Eight sessions were devoted to teaching about and working with the Web as a large corpus using Google search engine and webascorpus Web Concordancer[3]. During the first and the second sessions, the concept of the Web as a corpus was elaborated on and the important search features of the Google search engine, namely phrase search and wildcard search were introduced. The third session was wholly devoted to discussion about the students’ first experience with the Google Search Engine. During the fourth session, after the students shared their second experience with Google search engine, a questionnaire on using Google search engine was administrated. In the fifth session, after the students were lectured on Web concordancers in general and webascorpus in particular, they were given an English text to translate into Persian using webascorpus. It is necessary to mention that the two search features of webascorpus, namely, simple and advanced search features were elaborated on in detail in the class. At the beginning of the seventh session, the students shared their second experience with webascorpus, following which a questionnaire on using webascorpus was administrated. In the eighth session, the groups were asked to translate two English texts, one using the Web plus dictionaries and glossaries, the other one using just dictionaries and glossaries. This practice was done to investigate whether there would be any differences between two sets of translation produced, one using dictionaries plus the Web and the other one using only dictionaries, in terms of their scores.

• • • • •

Stated goal A – Output the rows as a Markdown table with the columns "No." and "Row text", one numbered line per table row and no blank lines. Begin at the line that has "The height and", stop after the one that has "Where should I click to: Switch", and leave the pictures out.

Data for the task –

• • • • •

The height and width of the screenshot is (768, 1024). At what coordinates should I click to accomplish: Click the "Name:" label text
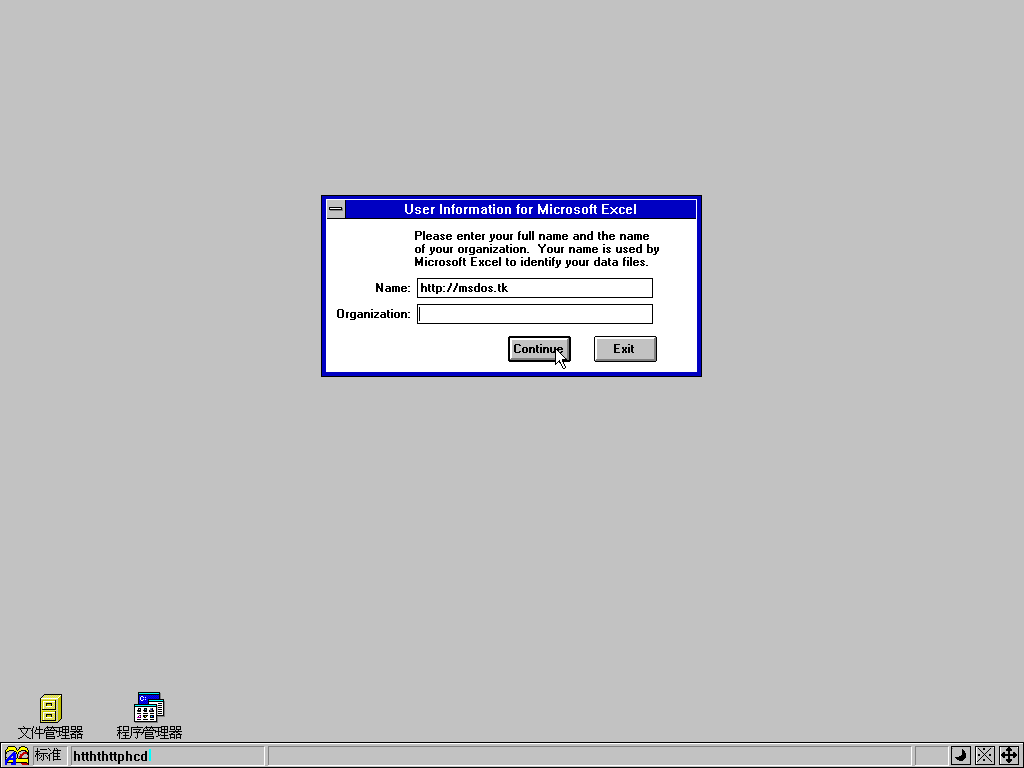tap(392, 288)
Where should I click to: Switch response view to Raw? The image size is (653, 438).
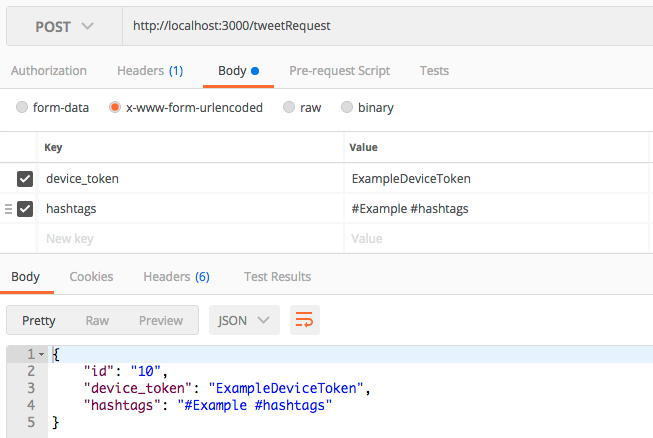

• • • • •

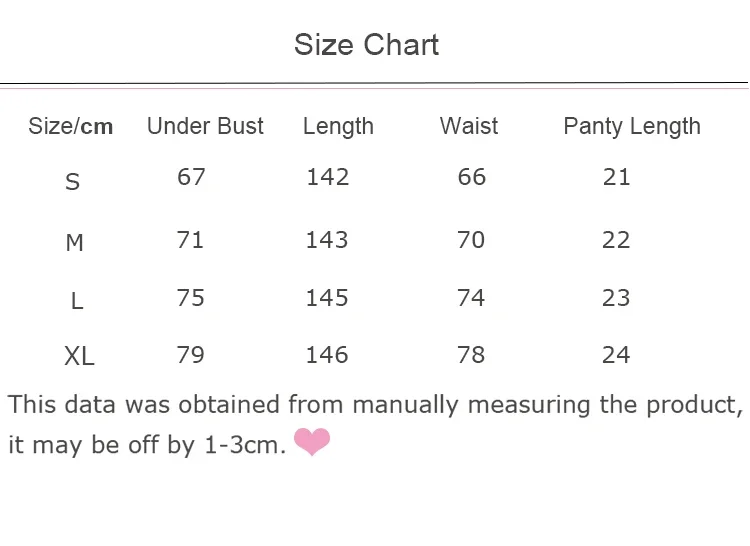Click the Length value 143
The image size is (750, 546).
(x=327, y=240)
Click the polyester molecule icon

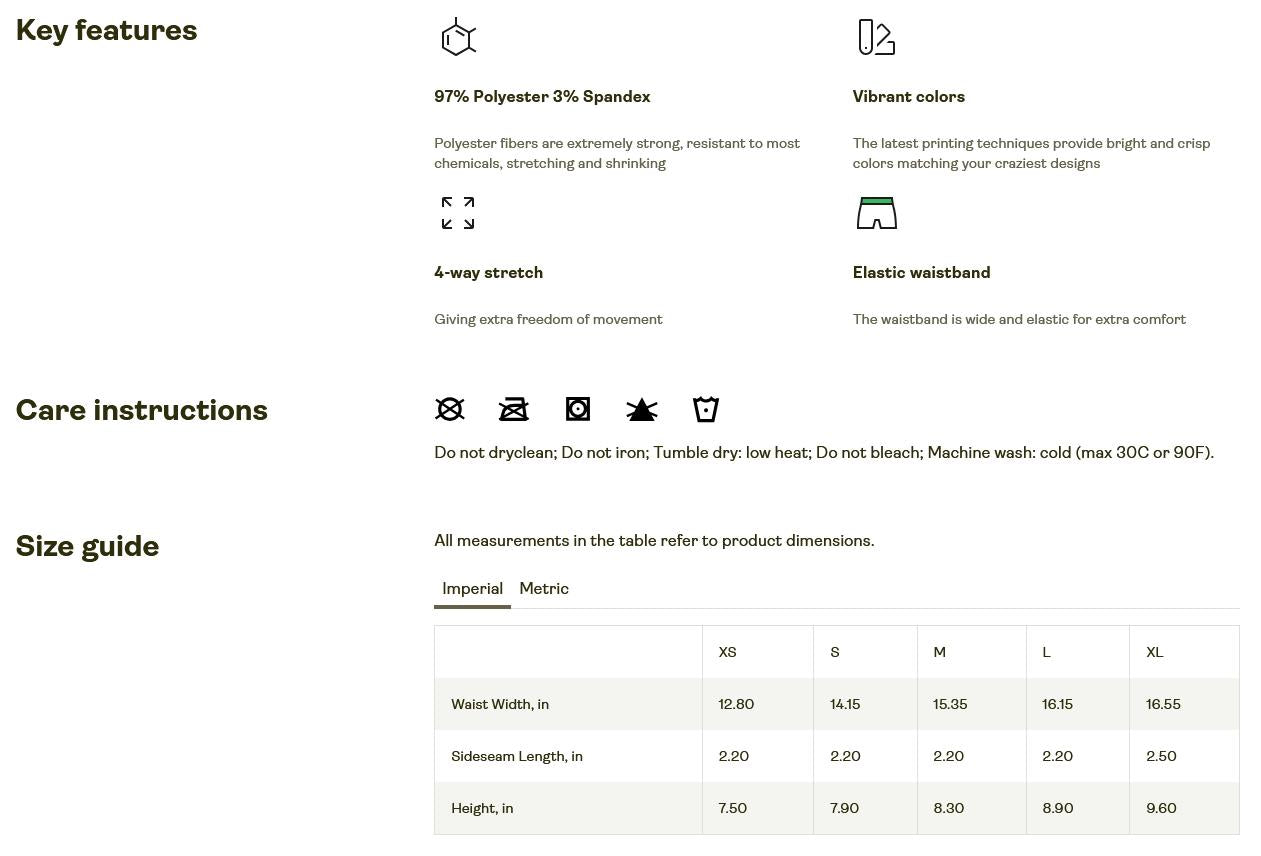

• • • • •

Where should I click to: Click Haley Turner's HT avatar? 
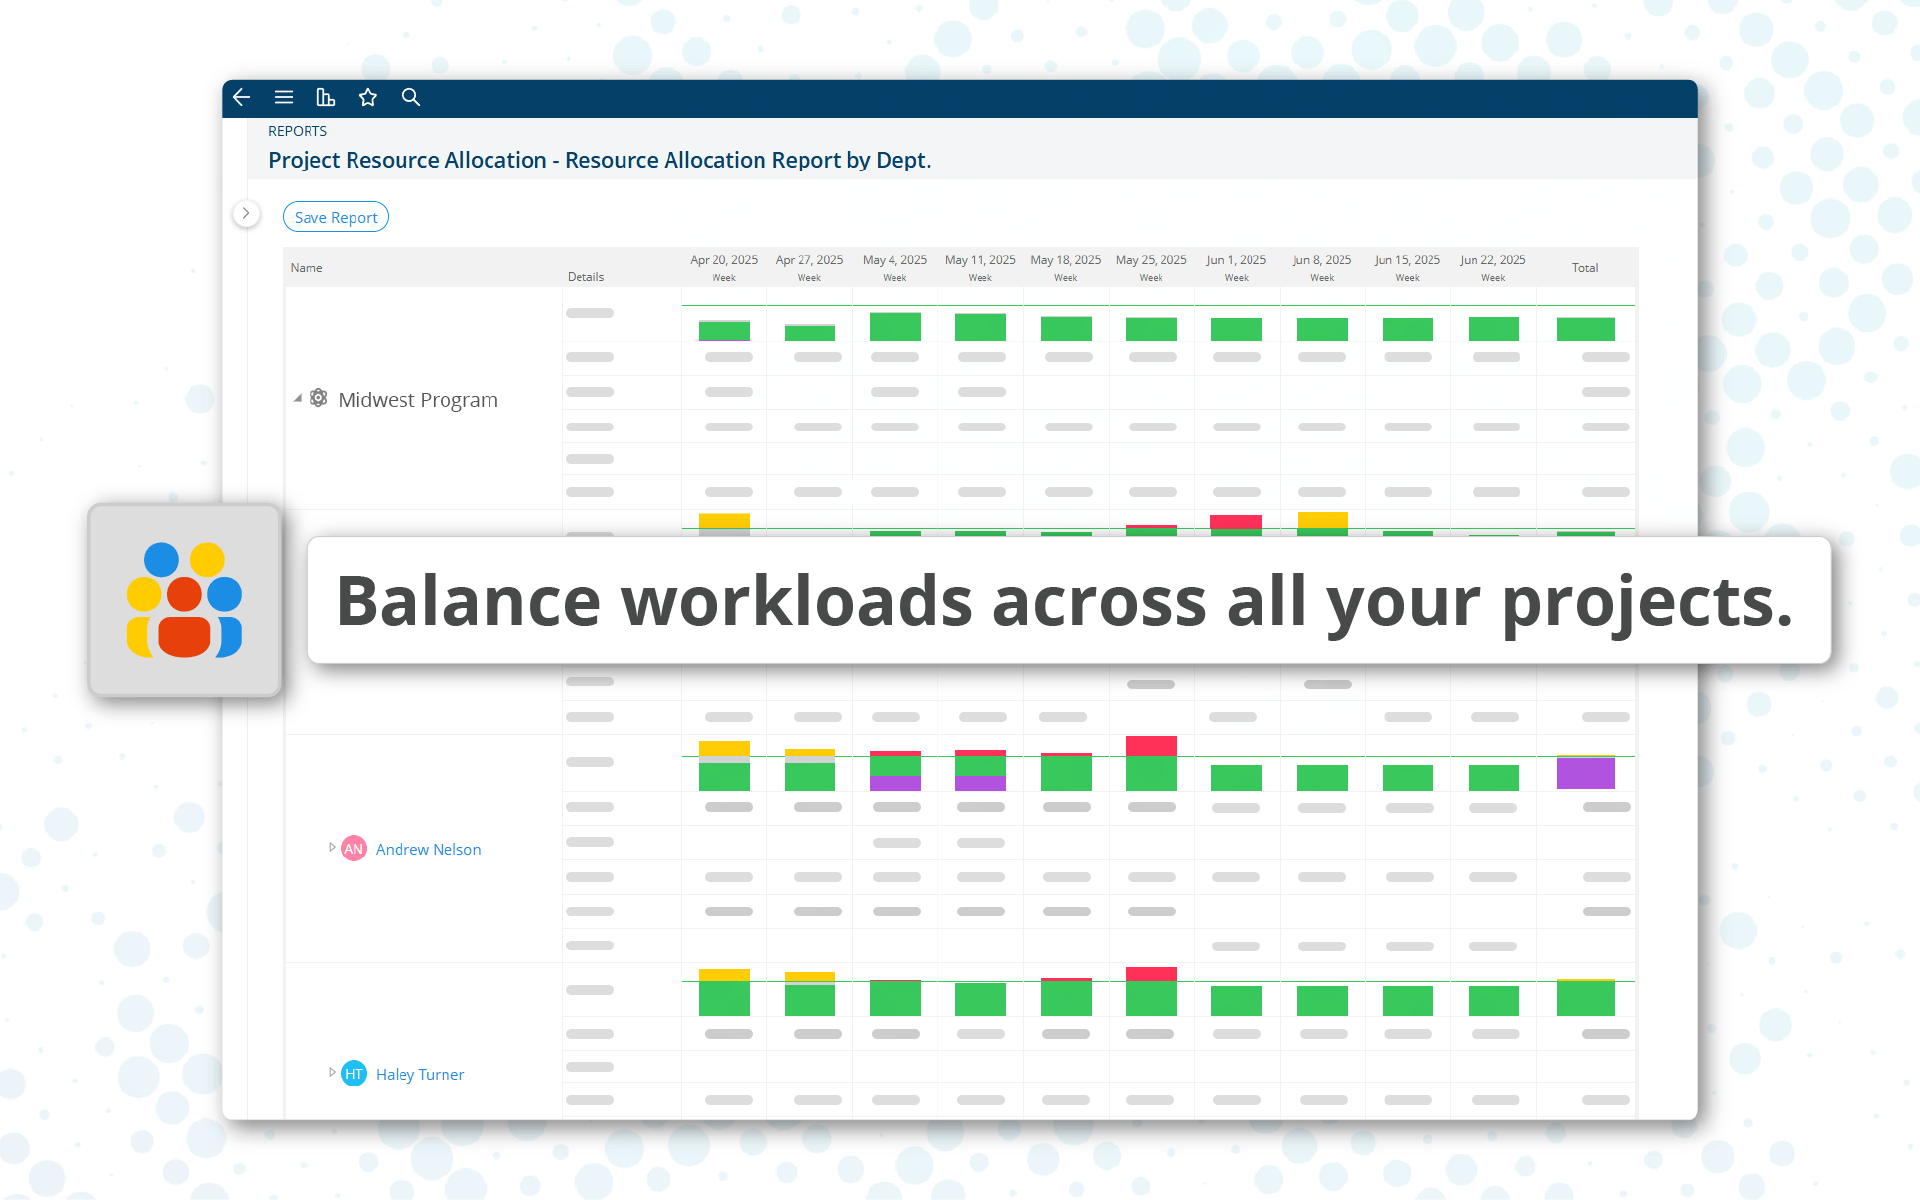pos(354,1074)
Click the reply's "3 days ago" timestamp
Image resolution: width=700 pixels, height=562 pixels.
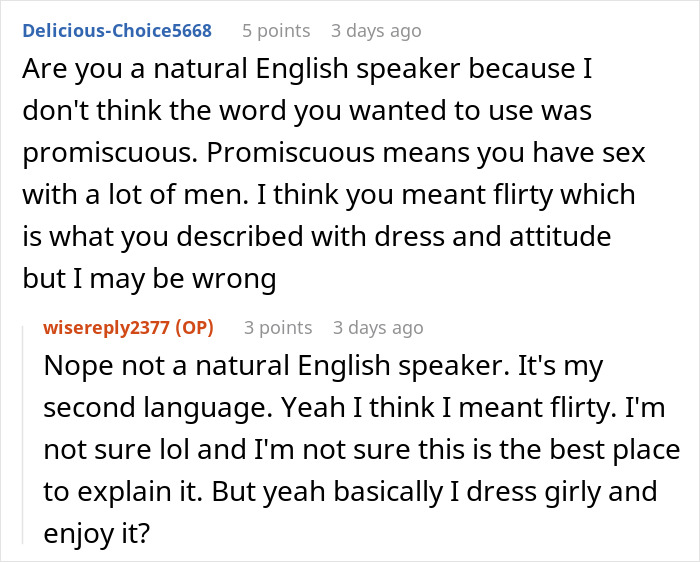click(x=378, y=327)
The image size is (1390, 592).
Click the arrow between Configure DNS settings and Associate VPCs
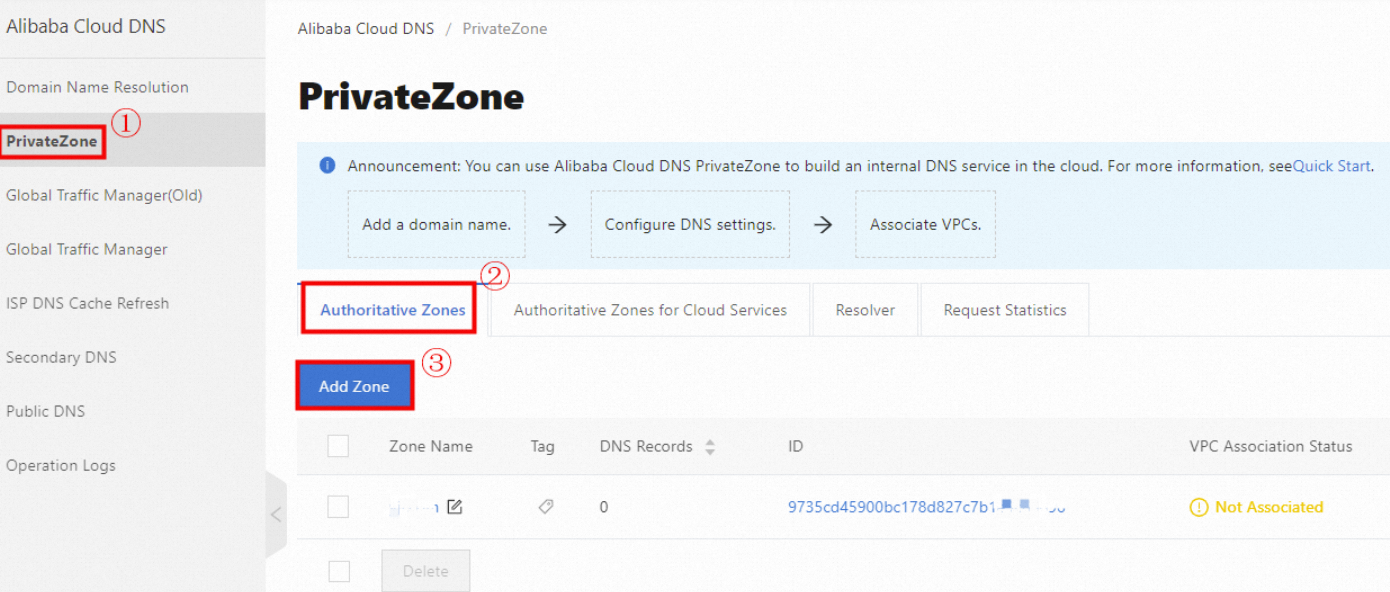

• • • • •

Stated goal B – Echo the passage on teaching with the Web as a corpus word for word, from start to finish.

Written reply A –
| No. | Row text |
|---|---|
| 1 | The height and width of the screenshot is (768, 1024). At what coordinates should I click to accomplish: Click the "Name:" label text |
| 2 | tap(392, 288) |
| 3 | Where should I click to: Switch response view to Raw? The image size is (653, 438). |

Written reply B –
Eight sessions were devoted to teaching about and working with the Web as a large corpus using Google search engine and webascorpus Web Concordancer[3]. During the first and the second sessions, the concept of the Web as a corpus was elaborated on and the important search features of the Google search engine, namely phrase search and wildcard search were introduced. The third session was wholly devoted to discussion about the students’ first experience with the Google Search Engine. During the fourth session, after the students shared their second experience with Google search engine, a questionnaire on using Google search engine was administrated. In the fifth session, after the students were lectured on Web concordancers in general and webascorpus in particular, they were given an English text to translate into Persian using webascorpus. It is necessary to mention that the two search features of webascorpus, namely, simple and advanced search features were elaborated on in detail in the class. At the beginning of the seventh session, the students shared their second experience with webascorpus, following which a questionnaire on using webascorpus was administrated. In the eighth session, the groups were asked to translate two English texts, one using the Web plus dictionaries and glossaries, the other one using just dictionaries and glossaries. This practice was done to investigate whether there would be any differences between two sets of translation produced, one using dictionaries plus the Web and the other one using only dictionaries, in terms of their scores.